Les alternatives pour facturer sans SIRET
Lorsqu’on souhaite proposer ses services sans créer immédiatement une entreprise, il existe plusieurs alternatives permettant de facturer en toute légalité. Les voici:
Le statut de micro-entrepreneur : une solution rapide pour facturer en toute légalité
Le régime de la micro-entreprise est l’une des options les plus accessibles pour facturer légalement, sans démarches administratives complexes. L’inscription se fait en ligne en quelques minutes et sans frais d’immatriculation. Une fois enregistré, le micro-entrepreneur peut émettre des factures sans SIRET en toute légalité. Ce statut lui offre un cadre fiscal simplifié et un régime social allégé. L’impôt sur le revenu et les cotisations sociales sont calculés sur le chiffre d’affaires, selon un taux fixe déterminé selon l’activité exercée.
Cependant, ce statut impose des plafonds de chiffre d’affaires et certaines obligations comptables à respecter. Pour conserver ce régime, votre chiffre d’affaires annuel ne doit pas dépasser 77 700 € pour les prestations de services et 188 700 € pour la vente de marchandises. De plus, le chiffre d’affaires doit être déclaré soit mensuellement, soit trimestriellement, en fonction de l’option choisie lors de l’inscription. En cas de non-respect des obligations déclaratives ou des plafonds, des pénalités peuvent être appliquées.

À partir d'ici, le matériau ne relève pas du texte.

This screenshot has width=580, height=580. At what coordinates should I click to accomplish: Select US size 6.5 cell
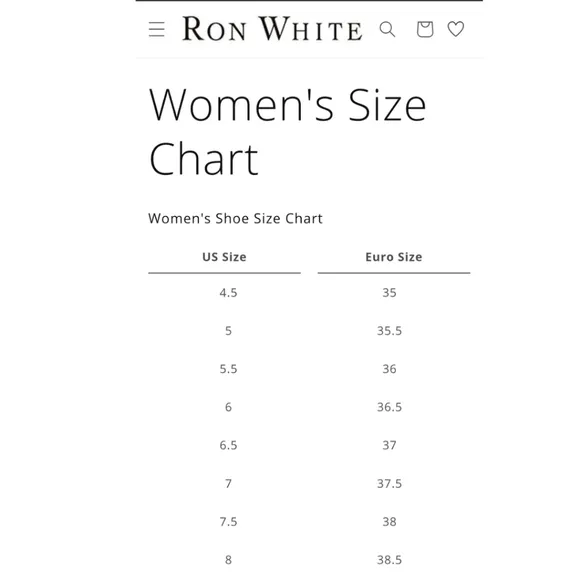tap(228, 445)
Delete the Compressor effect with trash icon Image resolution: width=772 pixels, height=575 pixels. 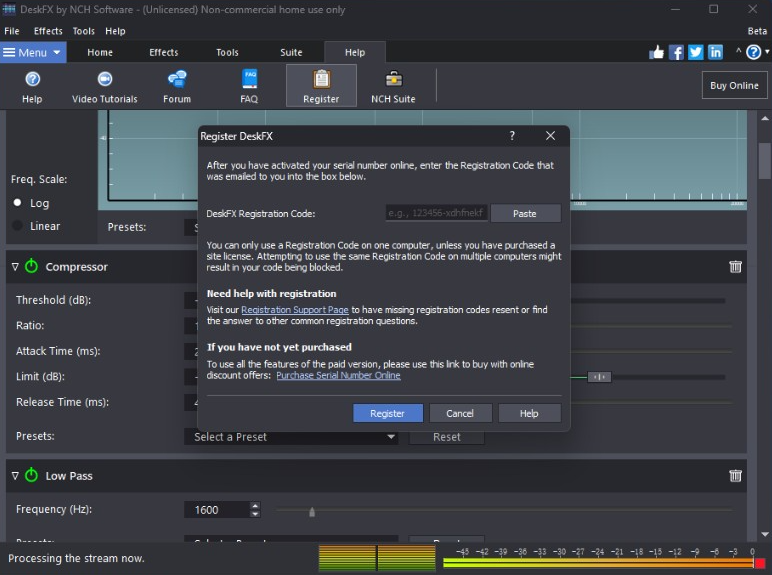click(735, 267)
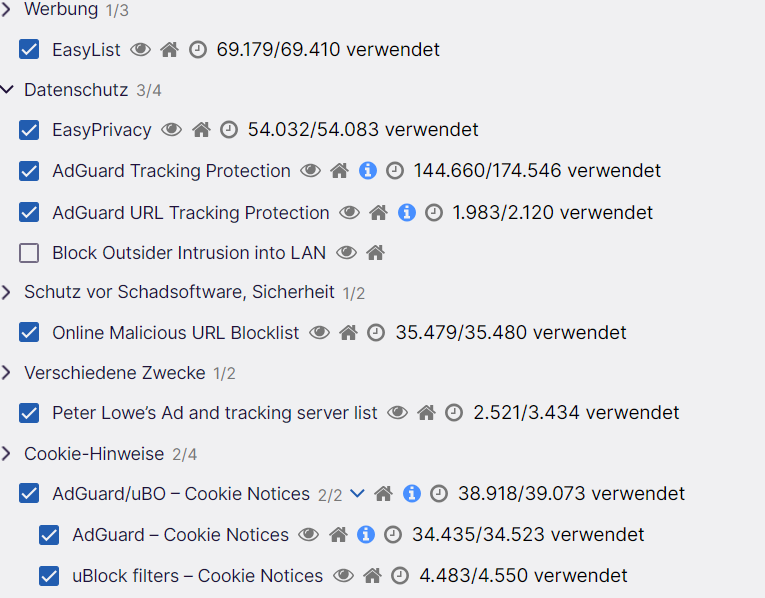Click the EasyPrivacy list name
The image size is (765, 598).
(102, 130)
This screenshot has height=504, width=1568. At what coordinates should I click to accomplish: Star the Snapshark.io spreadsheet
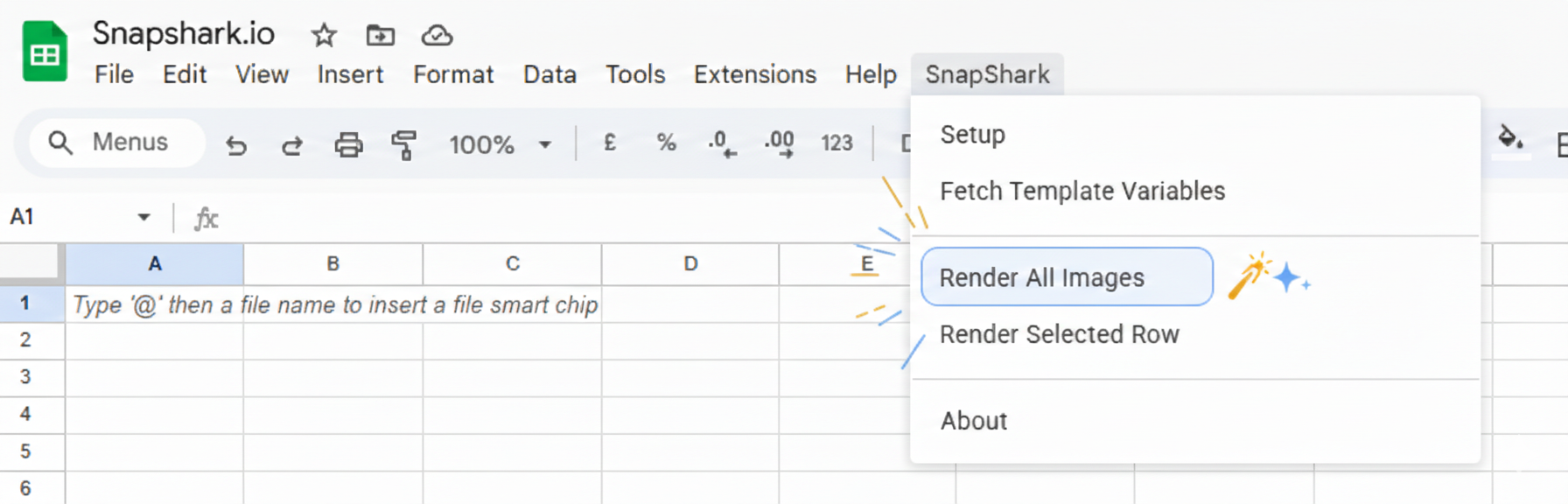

Le portage salarial : une alternative sans création d’entreprise
Le portage salarial est aussi une alternative pour facturer sans numéro SIRET. Il repose sur une collaboration entre trois parties : le consultant (vous), la société de portage et le client. La société de portage gère l’aspect administratif et vous verse un salaire en fonction de vos missions facturées. Ce modèle combine la protection sociale d’un salarié avec la flexibilité d’un indépendant. Toutefois, la société de portage prend une commission, généralement entre 5 et 10 % du chiffre d’affaires.
L’utilisation de coopératives d’activité et d’emploi (CAE)
Les coopératives d’activité et d’emploi (CAE) offrent une alternative collective aux travailleurs indépendants qui n’ont pas d’immatriculation, mais souhaitent réaliser des prestations. : Comment ça se passe ?
- Étape 1 : Vous rejoignez la coopérative et vous signez un contrat d’entrepreneur-salarié.
- Étape 2 : Vous facturez vos prestations en utilisant le numéro SIRET de la CAE.
- Étape 3 : La CAE encaisse les paiements des clients, puis vous verse un salaire après déduction des cotisations sociales et des frais de gestion. Il faut préciser que La CAE prélève habituellement un pourcentage compris entre 10% et 15% sur votre chiffre d’affaires.
La facturation sans SIRET est possible, mais uniquement dans des situations bien précises. Pour éviter toute sanction légale, nous vous conseillons de choisir une alternative énumérée plus haut.